Required action: Retype exactly the span of lines below from the one with "Open the per-page count dropdown" through the one with "Given: Select the Ñublense team badge". Do not include pictures.

Given entries:
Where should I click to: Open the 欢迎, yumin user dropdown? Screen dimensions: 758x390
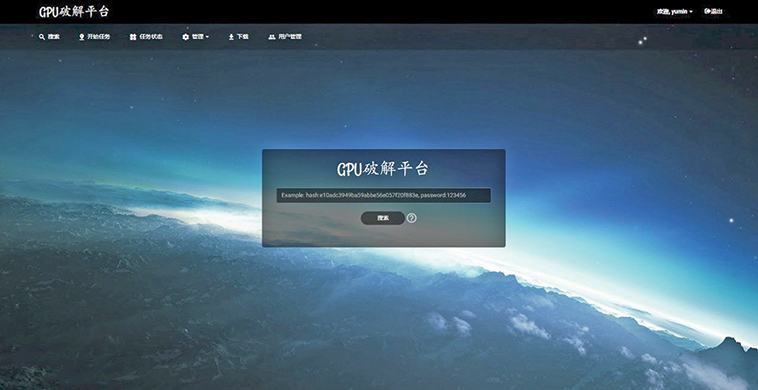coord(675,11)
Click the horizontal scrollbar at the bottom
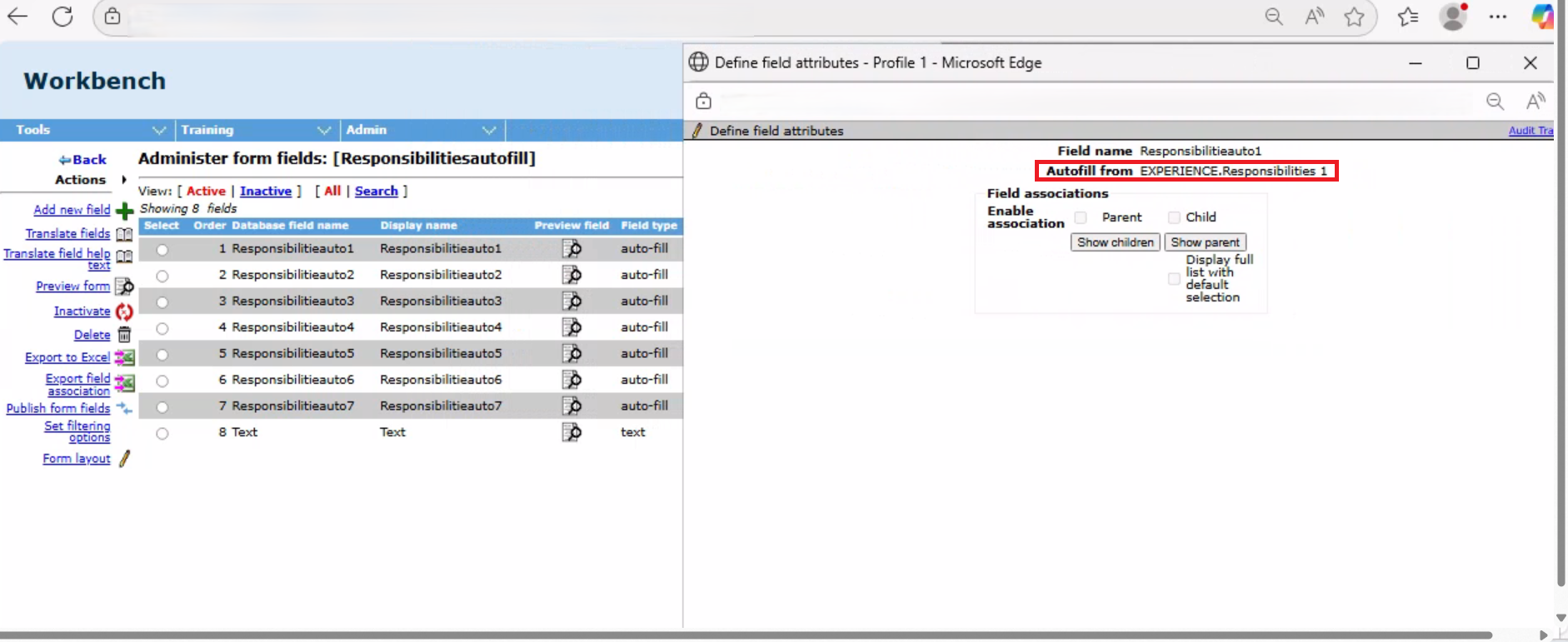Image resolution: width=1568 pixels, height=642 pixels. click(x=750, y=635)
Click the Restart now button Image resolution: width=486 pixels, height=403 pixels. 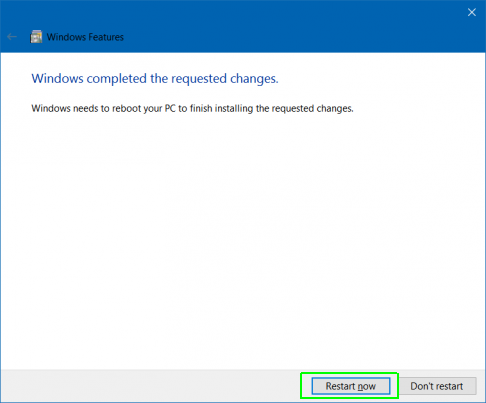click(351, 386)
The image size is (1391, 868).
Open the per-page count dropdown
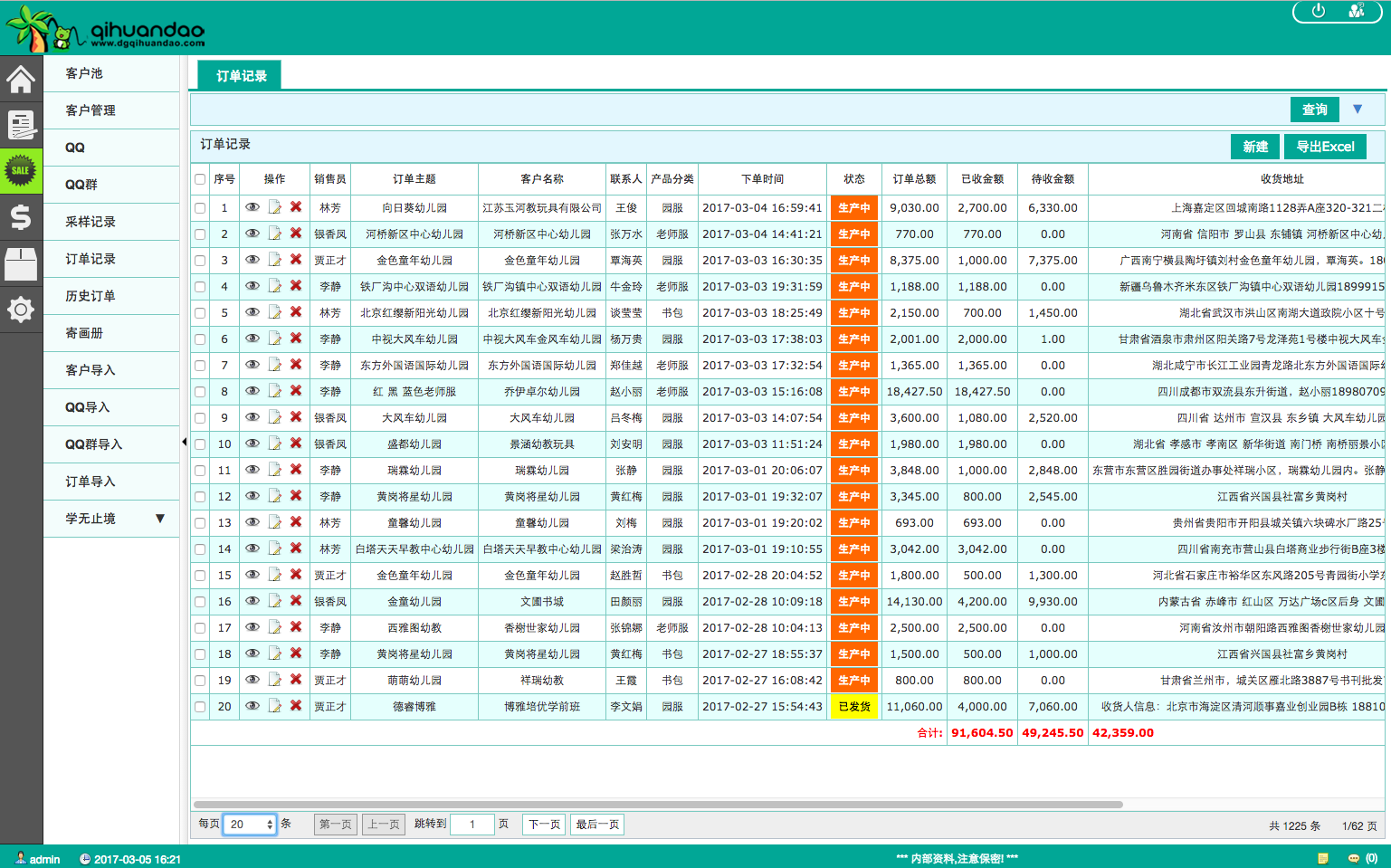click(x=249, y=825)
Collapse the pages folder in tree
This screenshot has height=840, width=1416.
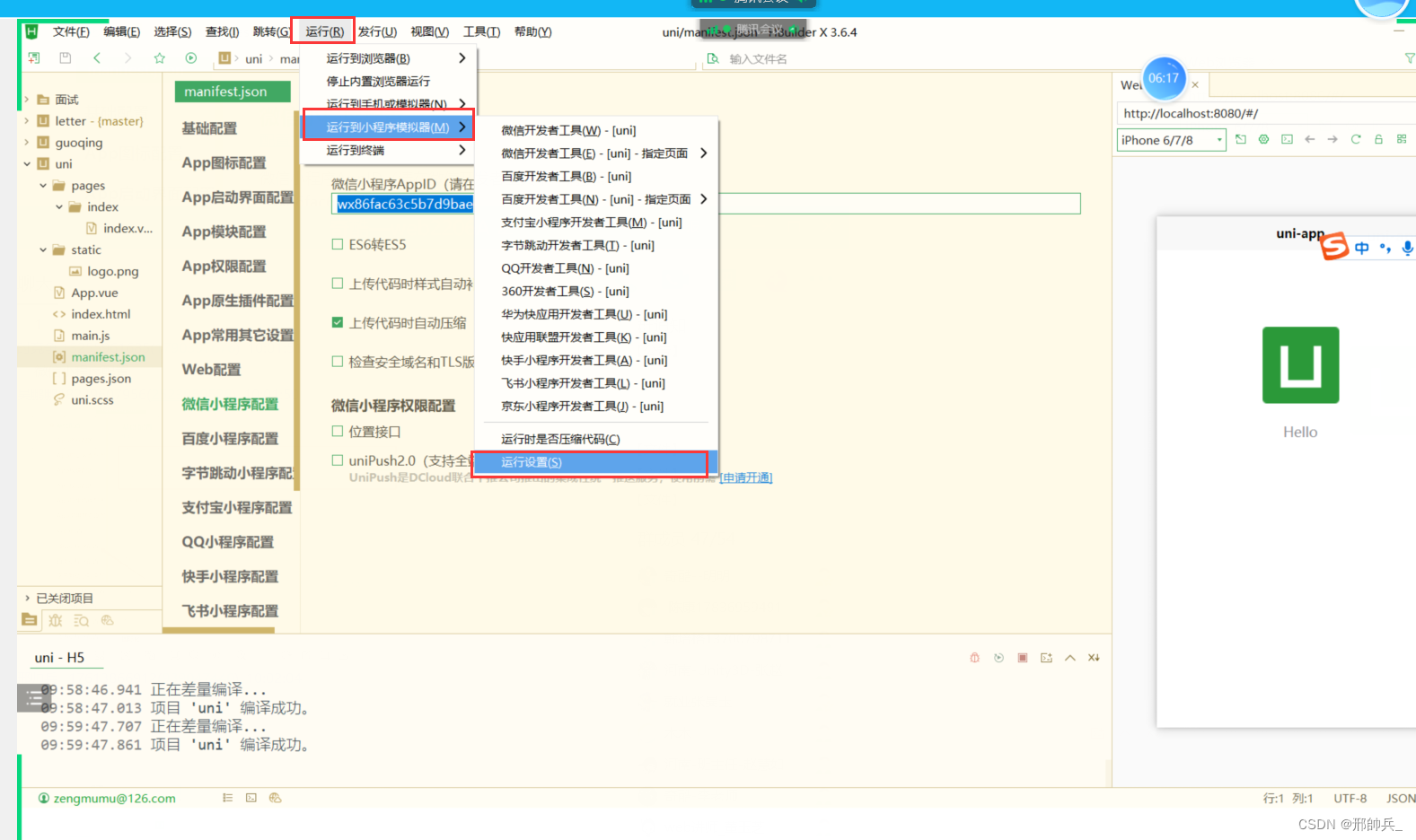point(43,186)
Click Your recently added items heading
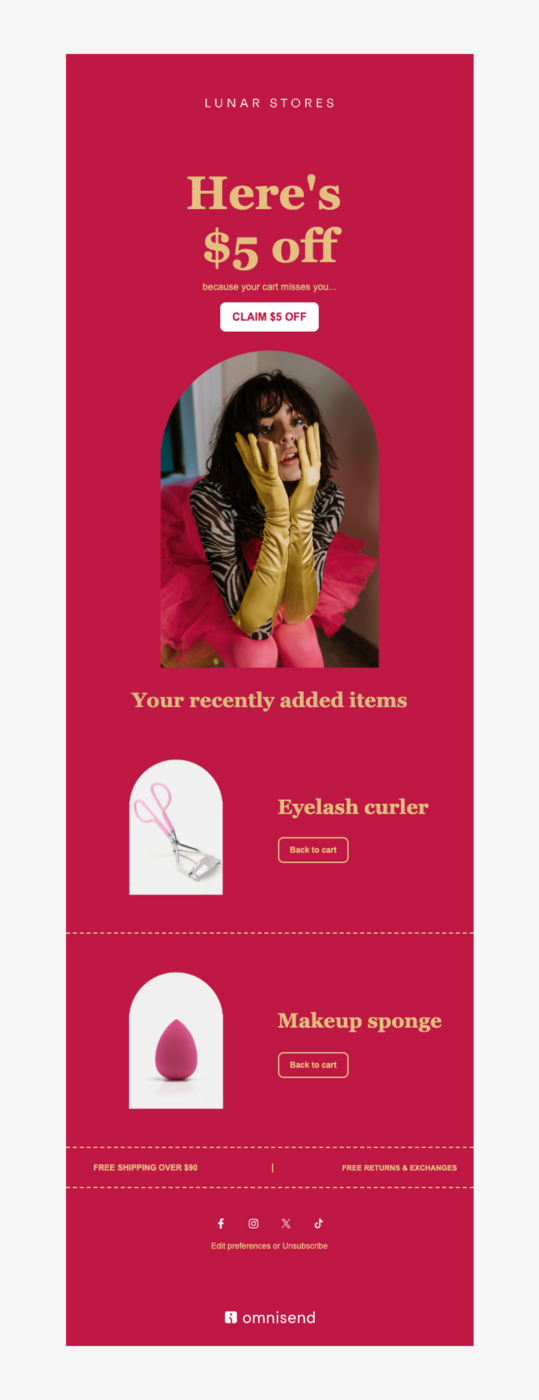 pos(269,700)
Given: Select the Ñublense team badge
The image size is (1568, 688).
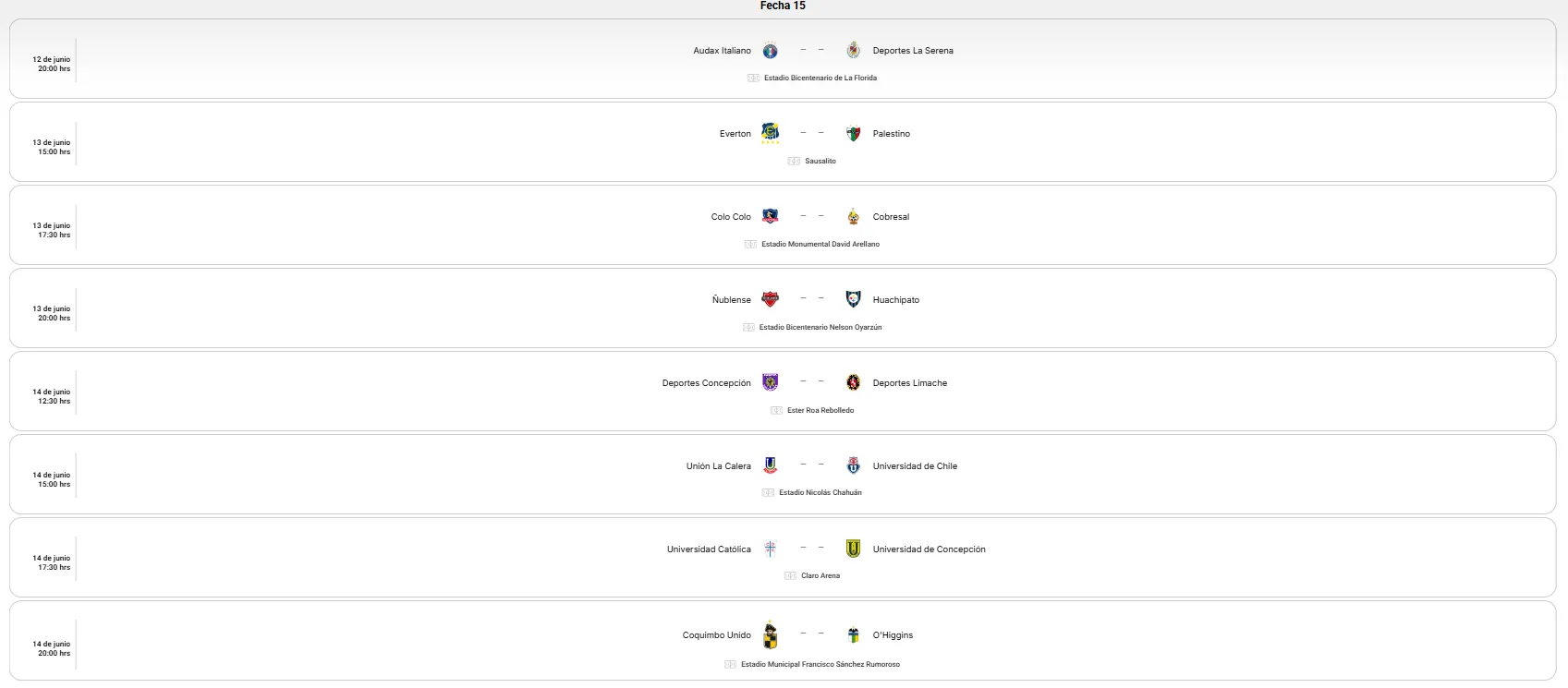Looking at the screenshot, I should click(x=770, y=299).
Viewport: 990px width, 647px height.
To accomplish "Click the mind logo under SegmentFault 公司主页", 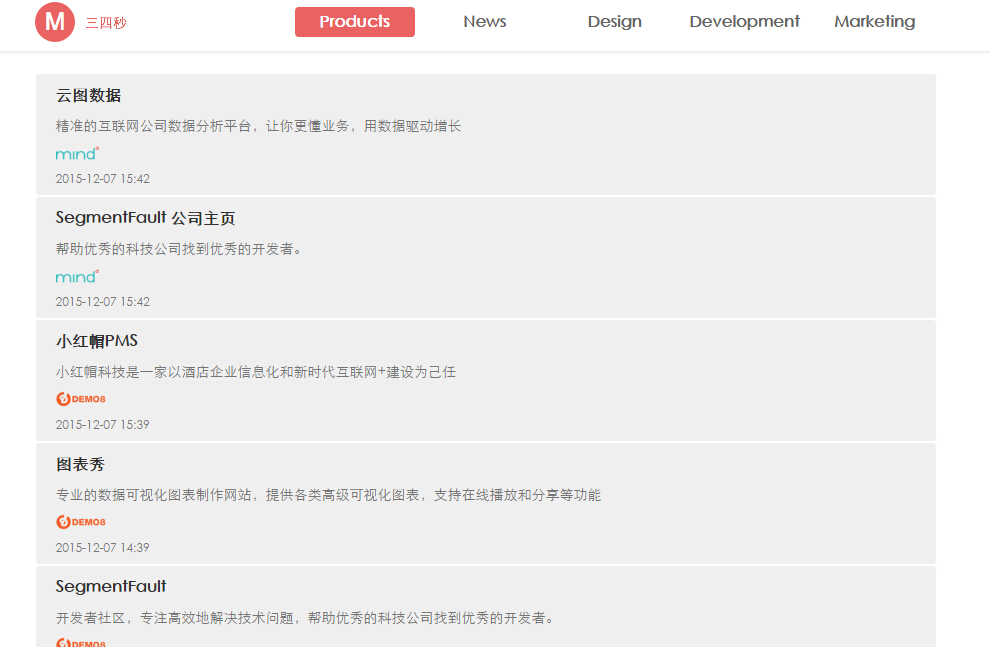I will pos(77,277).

Solution below:
Open the per-page count dropdown
click(x=249, y=825)
Collapse the pages folder in tree
This screenshot has height=840, width=1416.
point(43,186)
Click Your recently added items heading
 pos(269,700)
Given: Select the Ñublense team badge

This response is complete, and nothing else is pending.